"Inducement" is a word that is getting much play in the Selective Catalytic Reduction debate right now.


What are inducements?

Let's step back and consider the SCR process. The diesel engine produces various combustion byproducts that include the nitrogen oxides (NOx) and particulate matter (PM) that have been the focus of EPA emissions regulation over the last 20 years. In the last go-around for 2010, most truck engine manufacturers decided that the final step in the reduction of NOx could best be achieved using SCR technology that chemically washes out the NOx in the exhaust stream after it has left the engine.

Injecting ammonia (NH3) into the hot exhaust reduces the NOx over a catalyst (hence "catalytic reduction" in the name). The result is the nasty NOx is reduced to nitrogen, which constitutes 80 percent of the air we breathe, and water, another very common constituent of our atmosphere. And a jolly good thing, too.

So the process is elegant. And it works. The technology has been used for decades in stationary power generation, and has been applied to heavy diesels over in Europe for more than three years to allow manufacturers there to reach compliance with the Euro V regulations.

But SCR is an aftertreatment process. The engine doesn't care whether it is functioning or not. And less than scrupulous truck operators could care less also, since the ammonia-containing fluid -- Ad Blue in Europe and Diesel Exhaust Fluid here in North America -- costs money.

In the European experience it was found that trucks were running with water in their DEF tanks as there was no anti-cheating strategy - or inducement -- to keep the DEF tank filled. Running without fluid defeated the NOx removal and meant engines were running at orders of magnitude above the NOx limits.

EPA was well aware of this shortcoming and as part of the guidelines to allowing SCR technology to meet EPA2010, the agency required SCR proponents to have strategies to induce operators to keep DEF on board and the aftertreatment systems functional.

As it has shaken out with the cooperation between the SCR proponents and the agency, there are inducements to the driver to fill the DEF tank when its level drops to around the 10 percent level. Then a light comes on or a message on the driver information display lets the driver know that DEF needs attention. At the 5 percent level, warning chimes and lights add to the general clamor and by this time a driver should be pestered enough to add DEF.

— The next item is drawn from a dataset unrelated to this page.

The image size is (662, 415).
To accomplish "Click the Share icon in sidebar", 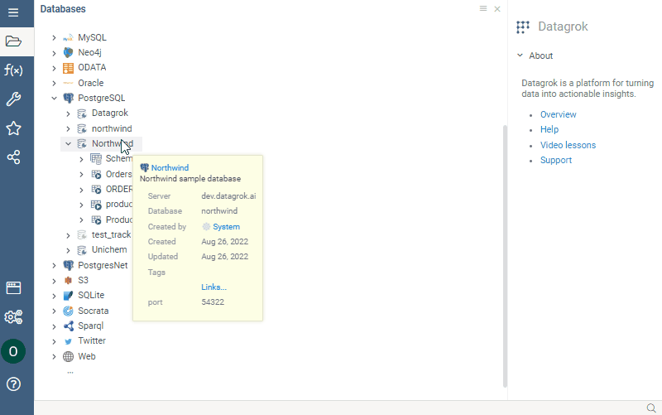I will (13, 157).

If this still doesn't do it, a further inducement is introduced. Here again, different truck manufacturers have their individual ways to get drivers to respond. In some cases, a derate is applied to the engine. It may be an across the board 25 percent reduction in torque, it may be a gradually increasing derate over miles up to 25 percent. For others, notably Detroit Diesel, the strategy is to keep full torque but to limit the truck's road speed to 55 mph.

If even that fails to get the driver's attention, there's a "hard" inducement that effectively stops the truck. Everyone agrees this is 5 mph so that the truck has some mobility. But the trigger has been chosen so as not to endanger the general motoring public with a truck stranded on the highway.

This trigger is at fuel fill, so that a driver could limp in at a 75 percent of torque to a fueling point where there will be available DEF. If more diesel fuel than 5 percent of the tank capacity is added but still without DEF, the truck will start, but will be limited to 5 mph.

The theory is that even the most unscrupulous DEF-dodger would be discouraged by this inducement since it would mean stopping about every hundred miles or so to add fuel, something that just wouldn't happen in the real world.

EPA and the California Air Resources Board are currently reviewing these inducements to see if they are stringent enough. The SCR proponents say 'Yay.' Navistar, the only proponent of in-cylinder Advanced Exhaust-Gas Recirculation, which doesn't use DEF, says 'Nay.'

So we haven't heard the last of this yet.